One of the big challenges with cancer therapy is how to keep the disease under control when it starts to spread round the body. In a potential boost for tackling cancer, scientists have identified the mechanism by which a cancer gene promotes metastasis.
Cancer metastasis
The most deadly aspect of cancer is its ability to spread round the body, or metastasize. When localized in a specific area such as a tumour, it is relatively easier to tackle. Surgeons can remove it or the target area can be bombarded with drugs. But once it spreads through lymph and blood vessels to many other parts of the body, treatment becomes all but impossible.
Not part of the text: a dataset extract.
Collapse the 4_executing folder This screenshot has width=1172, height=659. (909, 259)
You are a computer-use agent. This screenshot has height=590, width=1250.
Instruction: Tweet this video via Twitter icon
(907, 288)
At some point somewhere, there is a signal or set of signals that sets the cancer off on its deadly mission. Snuff out these signals and the cancer stays local.
Melanoma gene
Scientists from the Virginia Commonwealth University Institute of Molecular Medicine and VCU Massey Cancer Center have made bold strides in this direction. They have discovered how a gene, melanoma differentiation associated gene-9/syntenin (mda-9/syntenin) interacts with a signalling protein to metastasize in melanoma cells.
Genetics of metastasis
Understanding more about the basic genetics underlying metastasis should lead to the development of the next generation of anti-metastatic drugs. Not only for melanoma but for other cancers too.
The researchers studied cancer cells in the lab and focused on mda-9/syntenin. It was already known that it alters biochemical pathways leading to metastasis. But how it was doing this was unknown. Not anymore.
The gene is
involved in an incredibly complex chain of cellular events.
1) It physically interacts with a signalling protein called c-Src that's involved with tumour growth and metastasis. The gene can activate the expression of c-Src.
2) When this happens there's an increase in the formation of FAK/c-Src signalling complex, which results in increased cancer cell motility and metastasis.
Stopping metastasis
The research was published on September 29 in the Early Edition of the Proceedings of the National Academy of Sciences and the researchers claim that metastasis could be stopped if the mda-9/syntenin and c-Src interaction is disrupted.
"By disrupting the interaction between mda-9/syntenin and c-Src, it may be possible to prevent metastasis by blocking those signal changes necessary for this process," said Paul B. Fisher,, M.Ph., Ph.D., director of the VCU Institute of Molecular Medicine
The team's next task is to go back to the lab and experiment with small molecule drugs to see if they can disrupt this gene-protein interaction.